## DIRECTIONS
Output the data exactly, with every line intact.

*** Block opens ***

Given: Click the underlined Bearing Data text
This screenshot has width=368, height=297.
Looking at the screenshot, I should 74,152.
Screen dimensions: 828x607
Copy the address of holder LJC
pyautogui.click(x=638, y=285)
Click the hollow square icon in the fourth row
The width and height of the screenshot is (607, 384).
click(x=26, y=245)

*** Block closes ***

## EXERCISE SOLUTION
Given: Click the underlined Bearing Data text
This screenshot has width=368, height=297.
Looking at the screenshot, I should 74,152.
Screen dimensions: 828x607
Copy the address of holder LJC
pyautogui.click(x=638, y=285)
Click the hollow square icon in the fourth row
The width and height of the screenshot is (607, 384).
click(x=26, y=245)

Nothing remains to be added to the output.